- Passage for review
- - - -

The Natural History: Gilbert White's Selborne

Gilbert White was a pioneer in fieldwork and a significant figure in the modern scientific approach to natural history. Since his The Natural History and Antiquities of Selborne was published in 1789 it has gone through over 300 editions. Astonishingly, however, he was left out of The Great Naturalists (2007), a key overview from the Natural History Museum featuring 39 naturalists. And, in 2013, the historian Amy M. King wrote that ‘the permanent renown of White's text arguably has little to do with any lasting scientific achievement per se', when, as Richard Mabey wrote in his 1986 biography of White: ‘Darwin praised [White] as one of his chief reasons for his interest in biology.'

Darwin not only read White's book in 1837, later saying that it had made a deep impression on him, but also made a pilgrimage to Selborne, White's beloved home village and ‘native spot' in Hampshire, where he was a curate for most of his life. Robert McCrum wrote in the Guardian (in August 2017): ‘The young Charles Darwin would grow up with White's book at his side – [White] is the indispensable precursor to those great Victorians who would transform our ideas about life on Earth, especially in the undergrowth – Lyell, Spencer, Huxley and Darwin.'

Yet, despite this admiration, Darwin only mentions White once, in The Formation of Vegetable Mould, through the Actions of Worms (1881), ‘in relation to the popular notion that healthy worms rarely, if ever, completely vacate their burrows at night', and does not acknowledge White's work on the significance of earthworms in creating and maintaining topsoil. Fifty years before this, White had written: ‘Earthworms, though in appearance a small and despicable link in the chain of nature … if lost, would make a lamentable chasm.' This discrepancy led the paleobiologist Gerhard C. Cadée to conclude that ‘Darwin did not want to have a forerunner' for his ideas.

- - - -

- Task prompt
Could you continue the piece on Gilbert White's Selborne, picking up after its final sentence?

- Pixel coordinate grounding data
- - - -

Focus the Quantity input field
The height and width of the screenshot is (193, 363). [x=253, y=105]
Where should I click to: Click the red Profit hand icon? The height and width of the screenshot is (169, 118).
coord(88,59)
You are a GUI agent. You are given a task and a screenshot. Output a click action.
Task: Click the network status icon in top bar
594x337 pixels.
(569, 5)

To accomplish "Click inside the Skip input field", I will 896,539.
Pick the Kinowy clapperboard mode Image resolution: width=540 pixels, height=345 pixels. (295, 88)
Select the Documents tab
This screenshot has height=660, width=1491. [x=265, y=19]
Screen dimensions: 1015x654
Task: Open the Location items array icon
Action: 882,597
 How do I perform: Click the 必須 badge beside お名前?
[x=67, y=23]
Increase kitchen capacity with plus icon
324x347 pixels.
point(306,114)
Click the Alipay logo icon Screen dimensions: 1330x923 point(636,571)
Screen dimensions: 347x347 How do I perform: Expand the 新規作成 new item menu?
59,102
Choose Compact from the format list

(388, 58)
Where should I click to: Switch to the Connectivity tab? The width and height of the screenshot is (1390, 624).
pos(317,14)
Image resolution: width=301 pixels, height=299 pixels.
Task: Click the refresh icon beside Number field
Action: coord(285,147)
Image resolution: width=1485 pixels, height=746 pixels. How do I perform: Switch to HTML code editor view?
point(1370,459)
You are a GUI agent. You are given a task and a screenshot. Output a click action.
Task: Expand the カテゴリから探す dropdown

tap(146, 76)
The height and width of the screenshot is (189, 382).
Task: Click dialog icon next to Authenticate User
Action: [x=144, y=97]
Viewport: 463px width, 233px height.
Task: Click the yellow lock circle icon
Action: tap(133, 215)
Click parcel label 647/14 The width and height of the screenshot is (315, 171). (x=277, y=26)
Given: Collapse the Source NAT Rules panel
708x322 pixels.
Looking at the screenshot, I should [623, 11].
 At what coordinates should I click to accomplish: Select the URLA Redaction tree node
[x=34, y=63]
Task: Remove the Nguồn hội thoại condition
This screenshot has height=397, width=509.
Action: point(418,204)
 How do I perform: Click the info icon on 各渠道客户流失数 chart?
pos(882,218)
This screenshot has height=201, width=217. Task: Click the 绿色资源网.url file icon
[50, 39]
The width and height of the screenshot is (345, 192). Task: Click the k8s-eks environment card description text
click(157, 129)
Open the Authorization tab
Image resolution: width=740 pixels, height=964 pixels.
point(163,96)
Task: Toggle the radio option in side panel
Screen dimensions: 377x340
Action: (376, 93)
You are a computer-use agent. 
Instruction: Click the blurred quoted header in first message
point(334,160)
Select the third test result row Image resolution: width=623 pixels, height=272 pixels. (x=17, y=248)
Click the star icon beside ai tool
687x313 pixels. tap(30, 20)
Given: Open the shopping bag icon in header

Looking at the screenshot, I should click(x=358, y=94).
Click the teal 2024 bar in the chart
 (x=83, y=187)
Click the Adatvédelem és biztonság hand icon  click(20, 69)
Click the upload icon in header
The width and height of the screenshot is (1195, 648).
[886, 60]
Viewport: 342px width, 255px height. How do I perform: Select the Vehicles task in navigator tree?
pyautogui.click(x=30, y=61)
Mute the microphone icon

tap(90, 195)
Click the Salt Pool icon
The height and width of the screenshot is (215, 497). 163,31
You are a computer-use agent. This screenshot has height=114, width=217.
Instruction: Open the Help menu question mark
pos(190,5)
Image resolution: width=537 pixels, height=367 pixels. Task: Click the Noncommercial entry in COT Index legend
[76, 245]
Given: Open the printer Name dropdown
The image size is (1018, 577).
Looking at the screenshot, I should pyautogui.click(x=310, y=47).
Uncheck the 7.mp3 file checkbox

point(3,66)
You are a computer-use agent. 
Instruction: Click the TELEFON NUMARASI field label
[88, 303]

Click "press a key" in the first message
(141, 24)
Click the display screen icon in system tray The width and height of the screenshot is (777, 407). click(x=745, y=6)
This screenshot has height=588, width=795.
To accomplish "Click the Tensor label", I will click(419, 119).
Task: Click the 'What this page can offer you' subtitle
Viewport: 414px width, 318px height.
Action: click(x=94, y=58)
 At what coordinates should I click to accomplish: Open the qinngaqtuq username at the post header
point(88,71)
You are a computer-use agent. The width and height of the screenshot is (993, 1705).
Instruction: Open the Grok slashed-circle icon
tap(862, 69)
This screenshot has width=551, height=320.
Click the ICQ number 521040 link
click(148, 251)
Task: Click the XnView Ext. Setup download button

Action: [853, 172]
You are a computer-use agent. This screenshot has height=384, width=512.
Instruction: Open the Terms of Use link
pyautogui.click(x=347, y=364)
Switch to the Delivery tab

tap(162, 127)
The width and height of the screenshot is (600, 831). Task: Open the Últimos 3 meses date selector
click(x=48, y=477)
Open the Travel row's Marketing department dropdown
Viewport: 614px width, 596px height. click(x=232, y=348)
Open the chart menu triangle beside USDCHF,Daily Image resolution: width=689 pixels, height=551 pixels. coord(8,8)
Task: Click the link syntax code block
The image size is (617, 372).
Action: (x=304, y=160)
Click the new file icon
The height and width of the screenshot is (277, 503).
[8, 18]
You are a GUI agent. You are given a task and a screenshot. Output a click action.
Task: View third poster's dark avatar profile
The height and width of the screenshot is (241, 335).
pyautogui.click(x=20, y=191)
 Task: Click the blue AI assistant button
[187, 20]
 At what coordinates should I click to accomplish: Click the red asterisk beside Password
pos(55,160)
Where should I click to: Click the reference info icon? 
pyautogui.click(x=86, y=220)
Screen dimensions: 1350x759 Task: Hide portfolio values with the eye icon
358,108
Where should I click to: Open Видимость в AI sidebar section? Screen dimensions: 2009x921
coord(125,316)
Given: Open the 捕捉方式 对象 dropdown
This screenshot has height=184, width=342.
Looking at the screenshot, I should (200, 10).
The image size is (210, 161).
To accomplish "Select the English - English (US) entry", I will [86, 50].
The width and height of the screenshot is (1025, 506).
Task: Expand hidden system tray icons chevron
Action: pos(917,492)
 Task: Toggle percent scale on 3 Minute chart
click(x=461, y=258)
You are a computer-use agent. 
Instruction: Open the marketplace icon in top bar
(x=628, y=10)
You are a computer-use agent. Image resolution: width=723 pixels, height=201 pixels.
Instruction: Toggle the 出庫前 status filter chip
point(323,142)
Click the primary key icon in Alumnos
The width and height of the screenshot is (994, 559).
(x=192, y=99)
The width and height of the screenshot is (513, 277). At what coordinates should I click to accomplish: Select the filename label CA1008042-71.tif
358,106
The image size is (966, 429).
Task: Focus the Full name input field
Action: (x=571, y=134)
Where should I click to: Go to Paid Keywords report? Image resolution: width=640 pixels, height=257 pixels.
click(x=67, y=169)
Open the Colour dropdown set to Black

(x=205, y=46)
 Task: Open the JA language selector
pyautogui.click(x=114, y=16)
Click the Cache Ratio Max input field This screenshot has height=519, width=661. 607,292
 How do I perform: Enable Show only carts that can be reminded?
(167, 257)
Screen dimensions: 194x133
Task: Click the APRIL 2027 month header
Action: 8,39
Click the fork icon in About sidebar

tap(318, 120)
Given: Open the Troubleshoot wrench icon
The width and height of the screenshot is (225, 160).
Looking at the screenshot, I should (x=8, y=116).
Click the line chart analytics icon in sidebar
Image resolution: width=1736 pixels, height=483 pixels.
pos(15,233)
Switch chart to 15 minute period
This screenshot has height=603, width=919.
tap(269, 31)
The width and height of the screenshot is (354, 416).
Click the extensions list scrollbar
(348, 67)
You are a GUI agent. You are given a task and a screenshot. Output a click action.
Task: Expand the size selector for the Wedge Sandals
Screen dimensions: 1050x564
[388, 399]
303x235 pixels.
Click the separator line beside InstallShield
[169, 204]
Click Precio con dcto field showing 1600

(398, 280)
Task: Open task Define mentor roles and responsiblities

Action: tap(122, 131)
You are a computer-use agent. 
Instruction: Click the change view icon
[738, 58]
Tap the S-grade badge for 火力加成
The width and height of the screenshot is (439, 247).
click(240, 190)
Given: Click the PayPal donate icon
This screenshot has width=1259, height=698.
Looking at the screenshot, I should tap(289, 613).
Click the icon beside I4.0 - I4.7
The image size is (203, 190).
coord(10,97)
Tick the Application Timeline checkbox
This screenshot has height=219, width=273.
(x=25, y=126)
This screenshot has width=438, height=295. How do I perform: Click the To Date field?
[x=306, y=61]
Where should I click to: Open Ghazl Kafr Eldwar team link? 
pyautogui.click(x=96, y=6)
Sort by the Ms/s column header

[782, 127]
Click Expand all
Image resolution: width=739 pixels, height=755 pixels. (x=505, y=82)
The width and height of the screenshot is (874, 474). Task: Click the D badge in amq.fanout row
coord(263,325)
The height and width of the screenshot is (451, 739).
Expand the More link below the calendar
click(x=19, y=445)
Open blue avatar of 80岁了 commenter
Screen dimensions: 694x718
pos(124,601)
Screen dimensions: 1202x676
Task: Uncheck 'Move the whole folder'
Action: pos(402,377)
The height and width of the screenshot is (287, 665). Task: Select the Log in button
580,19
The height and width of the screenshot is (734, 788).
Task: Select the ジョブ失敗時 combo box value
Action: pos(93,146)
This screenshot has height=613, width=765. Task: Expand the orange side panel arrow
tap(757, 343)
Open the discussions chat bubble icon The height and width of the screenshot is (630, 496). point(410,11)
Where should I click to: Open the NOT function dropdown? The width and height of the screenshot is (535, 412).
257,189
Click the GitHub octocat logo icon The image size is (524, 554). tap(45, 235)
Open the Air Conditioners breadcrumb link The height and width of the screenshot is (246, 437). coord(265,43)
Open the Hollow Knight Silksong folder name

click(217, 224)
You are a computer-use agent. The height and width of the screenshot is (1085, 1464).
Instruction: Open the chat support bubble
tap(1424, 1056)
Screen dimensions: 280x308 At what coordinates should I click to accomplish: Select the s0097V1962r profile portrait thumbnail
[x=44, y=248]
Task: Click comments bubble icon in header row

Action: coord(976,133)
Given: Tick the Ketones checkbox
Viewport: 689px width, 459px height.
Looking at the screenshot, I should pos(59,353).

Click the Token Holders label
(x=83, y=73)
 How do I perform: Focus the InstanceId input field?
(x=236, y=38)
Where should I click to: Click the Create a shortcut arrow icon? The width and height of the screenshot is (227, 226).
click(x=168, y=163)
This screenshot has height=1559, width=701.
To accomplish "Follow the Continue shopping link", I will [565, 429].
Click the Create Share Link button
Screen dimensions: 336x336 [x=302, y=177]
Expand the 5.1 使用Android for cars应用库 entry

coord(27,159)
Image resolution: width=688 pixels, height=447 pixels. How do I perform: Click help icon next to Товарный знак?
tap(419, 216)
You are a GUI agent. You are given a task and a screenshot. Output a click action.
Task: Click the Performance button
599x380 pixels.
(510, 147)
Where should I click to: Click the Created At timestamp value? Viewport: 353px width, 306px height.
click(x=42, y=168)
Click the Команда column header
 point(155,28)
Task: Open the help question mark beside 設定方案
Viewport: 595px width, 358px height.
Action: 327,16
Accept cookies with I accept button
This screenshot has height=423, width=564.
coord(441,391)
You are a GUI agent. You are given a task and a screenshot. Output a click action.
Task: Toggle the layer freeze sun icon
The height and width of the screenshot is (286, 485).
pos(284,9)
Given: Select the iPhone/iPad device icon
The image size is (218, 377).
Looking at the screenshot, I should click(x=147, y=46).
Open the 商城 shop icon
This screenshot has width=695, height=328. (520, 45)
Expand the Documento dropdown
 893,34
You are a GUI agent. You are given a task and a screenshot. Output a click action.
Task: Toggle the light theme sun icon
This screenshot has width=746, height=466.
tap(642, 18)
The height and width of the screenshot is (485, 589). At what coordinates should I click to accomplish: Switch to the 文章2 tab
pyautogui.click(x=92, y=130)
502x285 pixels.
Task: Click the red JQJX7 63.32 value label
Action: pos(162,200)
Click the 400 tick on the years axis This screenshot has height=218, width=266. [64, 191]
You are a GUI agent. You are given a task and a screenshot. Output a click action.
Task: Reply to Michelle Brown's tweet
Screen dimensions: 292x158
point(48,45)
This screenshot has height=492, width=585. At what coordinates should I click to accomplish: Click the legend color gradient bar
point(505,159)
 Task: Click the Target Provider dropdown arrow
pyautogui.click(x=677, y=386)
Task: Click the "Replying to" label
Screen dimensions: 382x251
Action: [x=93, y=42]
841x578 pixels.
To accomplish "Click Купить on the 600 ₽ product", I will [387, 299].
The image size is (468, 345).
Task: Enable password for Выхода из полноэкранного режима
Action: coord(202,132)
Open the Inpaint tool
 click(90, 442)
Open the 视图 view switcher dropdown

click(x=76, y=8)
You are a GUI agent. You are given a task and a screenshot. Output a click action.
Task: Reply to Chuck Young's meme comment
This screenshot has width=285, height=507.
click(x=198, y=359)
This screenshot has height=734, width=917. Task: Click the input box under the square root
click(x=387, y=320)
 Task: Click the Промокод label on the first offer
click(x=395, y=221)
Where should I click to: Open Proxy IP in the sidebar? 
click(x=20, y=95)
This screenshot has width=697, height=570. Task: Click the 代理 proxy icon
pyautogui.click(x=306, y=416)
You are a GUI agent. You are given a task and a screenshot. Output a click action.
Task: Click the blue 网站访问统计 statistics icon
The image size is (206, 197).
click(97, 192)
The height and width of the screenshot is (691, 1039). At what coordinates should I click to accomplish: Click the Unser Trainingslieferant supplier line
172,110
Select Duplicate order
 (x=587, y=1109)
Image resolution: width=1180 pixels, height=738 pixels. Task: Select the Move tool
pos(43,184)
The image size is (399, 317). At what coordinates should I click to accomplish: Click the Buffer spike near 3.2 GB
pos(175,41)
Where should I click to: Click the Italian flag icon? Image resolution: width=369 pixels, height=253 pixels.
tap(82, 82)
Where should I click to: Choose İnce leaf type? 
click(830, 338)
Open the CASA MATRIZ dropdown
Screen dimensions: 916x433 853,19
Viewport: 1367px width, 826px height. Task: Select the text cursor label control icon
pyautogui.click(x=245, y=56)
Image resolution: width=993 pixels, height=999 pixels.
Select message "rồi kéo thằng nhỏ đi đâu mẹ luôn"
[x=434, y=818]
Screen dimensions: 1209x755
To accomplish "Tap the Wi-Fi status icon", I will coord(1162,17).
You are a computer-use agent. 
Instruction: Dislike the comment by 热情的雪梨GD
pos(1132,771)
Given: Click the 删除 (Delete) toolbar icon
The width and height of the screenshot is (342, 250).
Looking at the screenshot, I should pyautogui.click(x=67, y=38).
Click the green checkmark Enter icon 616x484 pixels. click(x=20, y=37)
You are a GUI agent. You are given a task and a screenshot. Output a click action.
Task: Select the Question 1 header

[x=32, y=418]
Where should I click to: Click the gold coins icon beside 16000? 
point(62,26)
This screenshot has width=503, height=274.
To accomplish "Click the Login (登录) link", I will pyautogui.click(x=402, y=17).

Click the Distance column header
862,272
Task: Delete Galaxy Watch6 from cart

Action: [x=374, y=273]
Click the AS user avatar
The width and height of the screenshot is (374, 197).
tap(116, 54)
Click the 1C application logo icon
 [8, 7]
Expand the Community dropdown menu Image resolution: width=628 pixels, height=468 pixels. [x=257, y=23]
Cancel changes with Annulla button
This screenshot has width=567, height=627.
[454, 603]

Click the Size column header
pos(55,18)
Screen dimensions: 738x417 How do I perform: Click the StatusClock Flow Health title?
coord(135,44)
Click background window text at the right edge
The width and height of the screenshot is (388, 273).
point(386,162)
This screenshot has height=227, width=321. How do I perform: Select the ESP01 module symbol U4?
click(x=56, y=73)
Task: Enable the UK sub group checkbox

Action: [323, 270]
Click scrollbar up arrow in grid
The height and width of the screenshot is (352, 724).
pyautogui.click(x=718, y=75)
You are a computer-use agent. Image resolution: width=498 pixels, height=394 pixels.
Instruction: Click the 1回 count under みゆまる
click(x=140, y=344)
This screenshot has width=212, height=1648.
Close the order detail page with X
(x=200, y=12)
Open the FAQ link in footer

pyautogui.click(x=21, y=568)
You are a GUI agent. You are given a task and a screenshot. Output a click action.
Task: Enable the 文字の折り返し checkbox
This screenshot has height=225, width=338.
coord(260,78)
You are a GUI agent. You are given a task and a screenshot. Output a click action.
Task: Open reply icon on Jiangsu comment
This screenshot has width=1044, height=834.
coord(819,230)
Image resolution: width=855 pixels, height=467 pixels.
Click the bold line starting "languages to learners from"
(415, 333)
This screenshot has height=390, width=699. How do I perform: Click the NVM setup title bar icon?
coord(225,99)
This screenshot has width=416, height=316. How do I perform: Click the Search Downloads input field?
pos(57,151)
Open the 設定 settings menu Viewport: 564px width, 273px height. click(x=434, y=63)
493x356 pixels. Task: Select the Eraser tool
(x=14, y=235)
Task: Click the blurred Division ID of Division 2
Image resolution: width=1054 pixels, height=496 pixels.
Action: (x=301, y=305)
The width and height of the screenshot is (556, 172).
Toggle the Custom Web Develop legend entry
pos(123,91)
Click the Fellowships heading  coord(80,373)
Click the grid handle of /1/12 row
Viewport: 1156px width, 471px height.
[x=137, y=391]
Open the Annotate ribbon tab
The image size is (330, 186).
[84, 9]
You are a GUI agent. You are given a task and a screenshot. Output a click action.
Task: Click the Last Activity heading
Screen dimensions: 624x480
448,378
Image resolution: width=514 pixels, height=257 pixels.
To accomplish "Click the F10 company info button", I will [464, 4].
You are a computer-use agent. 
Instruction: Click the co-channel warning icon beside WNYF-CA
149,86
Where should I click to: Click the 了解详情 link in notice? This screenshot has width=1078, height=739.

- - - -

- Written answer
By seeking the laws of nature, Darwin was in a different league from White, but it has been argued that the theory of evolution could never have been propounded without White's pioneering fieldwork. Rather than simply studying dead specimens, White observed live birds and animals in their own habitats over many years. As McCrum says, this was a ‘new kind of zoology, scientific, precise and based on the steady accumulation of detail', using Linnaean classification.